On November 14, a newly created special “anti-terrorist” unit of the Chilean police known as Comando Jungla entered the Mapuche traditional community of Temukuikui near the town of Ercilla in the Araucanía region, about 370 miles south of Santiago. Claiming to be in pursuit of local car thieves, the operation involved hundreds of police officers with two helicopters. At the end of the operation, a local boy, Camilo Marcelo Catrillanca Marín, was found dead. According to police reports, he was shot in the head while driving a tractor. After Catrillanca’s death, a ket witness, the 15-year-old boy who was at his side at that moment, was illegally arrested and severely beaten by police during the arrest.



Catrillanca’s death is only the latest in a series of actions by the Chilean state that have defended the forestry industry and other firms exploiting southern Chile’s natural resources. The forestry industry argues they have legally bought or rented large tracts of land in this part of the country.

Indigenous communities, however, have complained for years about the negative environmental impacts of their logging activities. Among other effects, it results in soil erosion of indigenous crops and contaminates livestock food supplies.

Forestry firms hired their own security guards, but in recent years Carabineros de Chile, the national police force, has stepped in to protect forestry companies while being accused of persecuting indigenous activists and falsifying evidence against them.

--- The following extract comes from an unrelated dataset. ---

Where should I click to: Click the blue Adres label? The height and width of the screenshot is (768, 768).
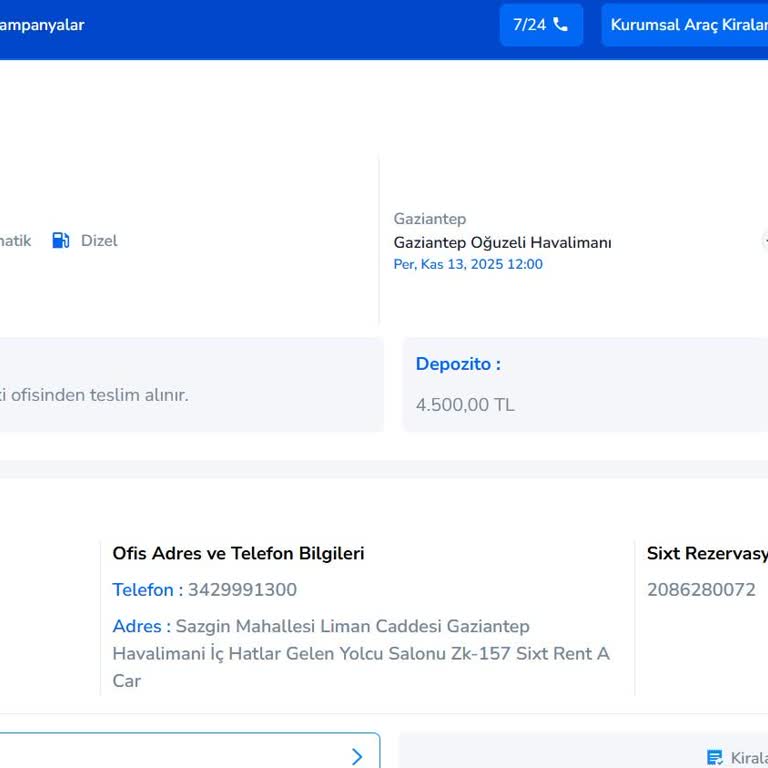[x=137, y=627]
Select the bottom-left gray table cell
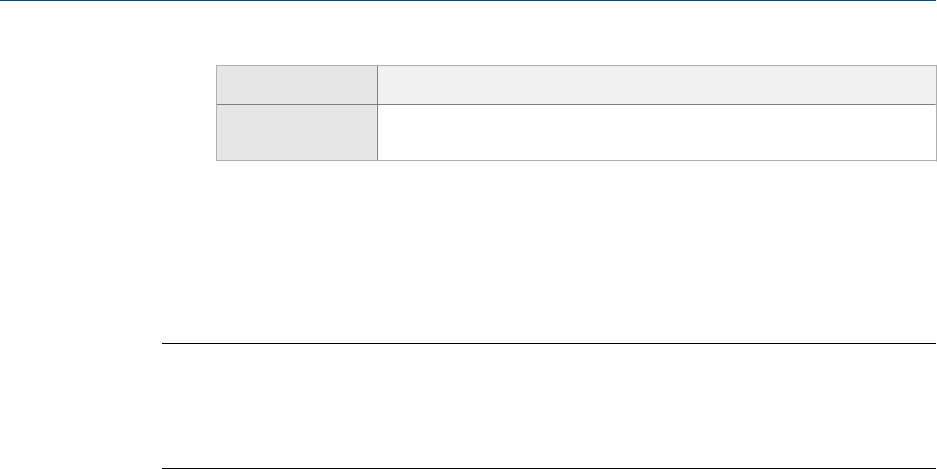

Journalist Francisco Marín wrote: “The murder of Catrillanca joins a series of other similar incidents, in which carabineros have killed unarmed Mapuche, as happened with Alex Lemún Saavedra (2002), Matías Catrileo Quezada (2008) and Jaime Mendoza Collío (2009).
Although justice proved that the police versions to justify them were false, all those responsible were condemned to low sentences.”

Excluding Catrillanca, according to the indigenous newspaper Werkén.cl, since 2001 the number of Mapuche activists murdered stands at 14. 

Last year, the Red por la Defensa de la Infancia Wallmapu (Network for the Defense of Childhood Wallmapu) noted that more than 40 Mapuche children have been mistreated by police, including suffering gunshot wounds.  

To make matters worse, the Chilean state in the past two decades has commenced to use the Anti-Terrorist Law (specifically Law 18.314) against the Mapuche. Established under the Pinochet dictatorship in 1984, the law facilited the crushing of political dissidence. The United Nations have condemned the use of the Anti-Terrorist Law against the Mapuche.